Order of flowering plants in the rosid subclade of eudicots

Geraniales is a small order of flowering plants, included within the rosid subclade of eudicots. The largest family in the order is Geraniaceae with over 800 species. In addition, the order includes the smaller Francoaceae with about 40 species. Most Geraniales are herbaceous, but there are also shrubs and small trees.

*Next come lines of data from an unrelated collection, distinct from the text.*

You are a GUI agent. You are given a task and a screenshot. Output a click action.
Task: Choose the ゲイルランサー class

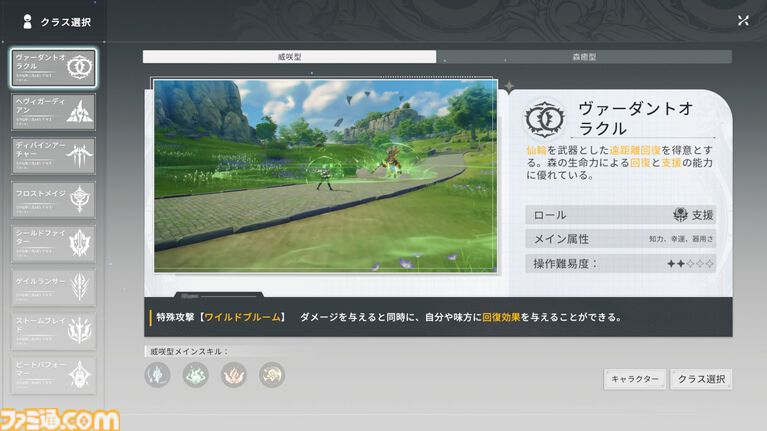click(x=54, y=285)
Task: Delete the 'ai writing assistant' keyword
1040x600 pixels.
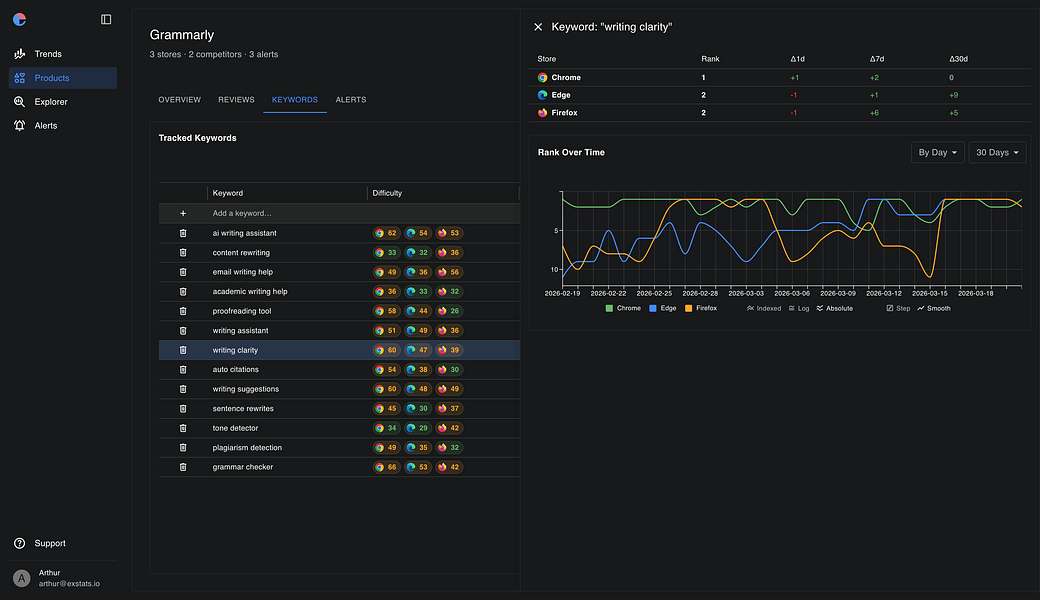Action: (183, 233)
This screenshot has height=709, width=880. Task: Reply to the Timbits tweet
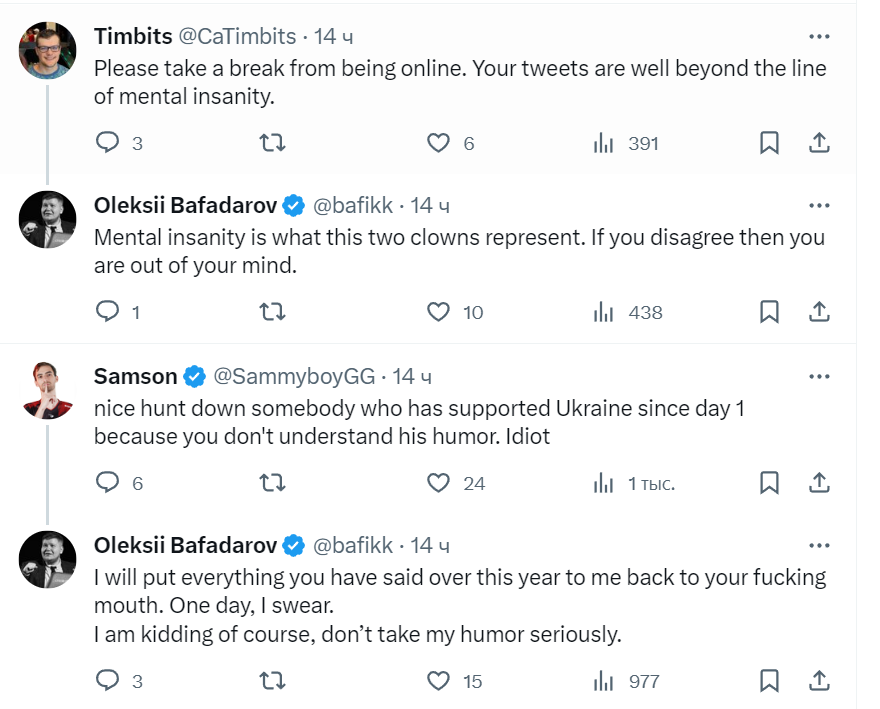click(x=108, y=143)
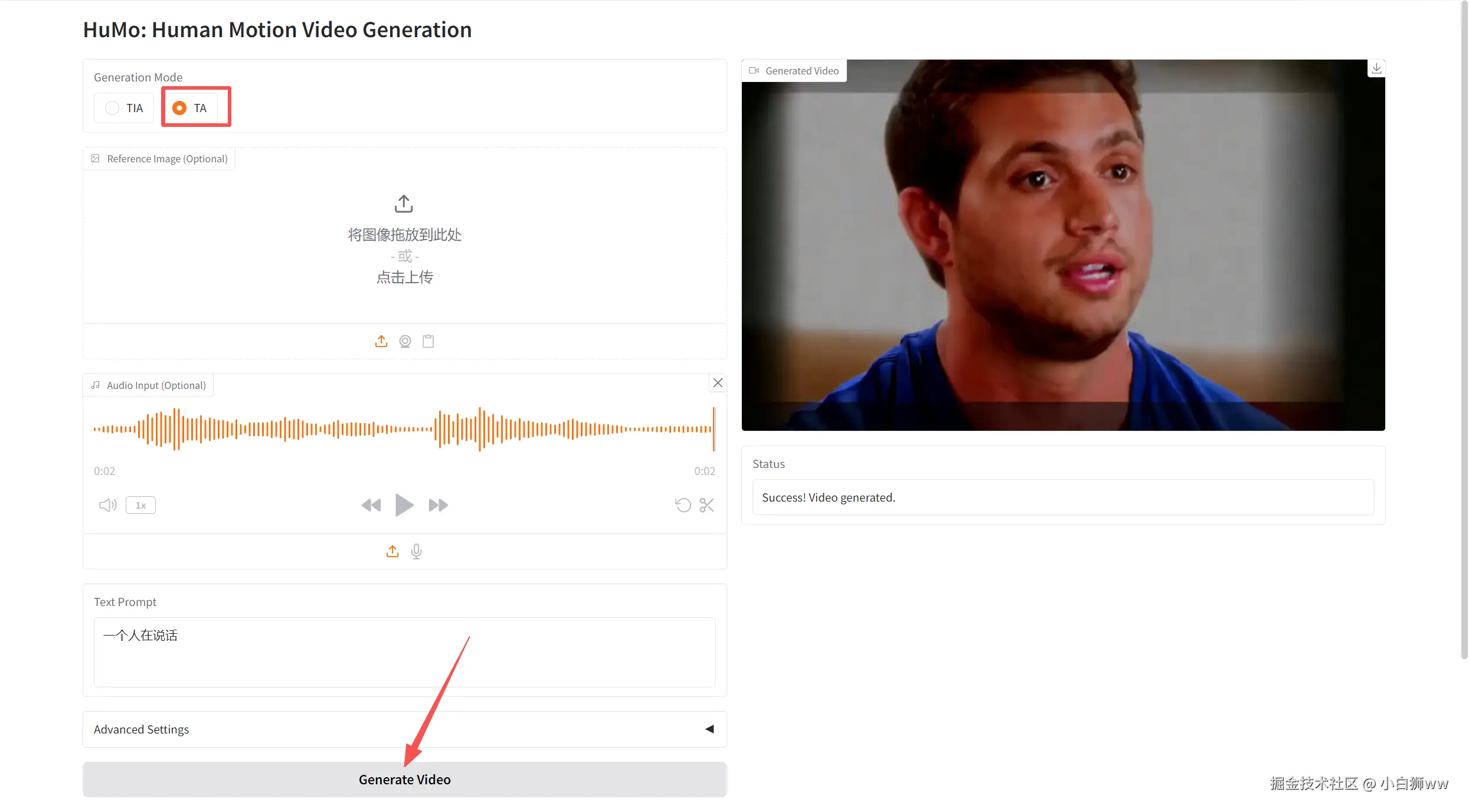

Flower morphology of the Geraniales is rather conserved. They are usually perfectly pentamerous and pentacyclic without fused organs besides the carpels of the superior gynoecium. The androecium is obdiplostemonous. Only a few genera are tetramerous (Francoa, Dimorphopetalum, Melianthus). In some genera some stamens (Pelargonium) or a complete whorl of stamens are reduced (Erodium, Melianthus). In the genera Hypseocharis and Monsonia there are 15 instead of the usual ten stamens. Most genera bear nectariferous flowers. The nectary glands are formed by the receptacle and are localised at the bases of the antesepalous stamens.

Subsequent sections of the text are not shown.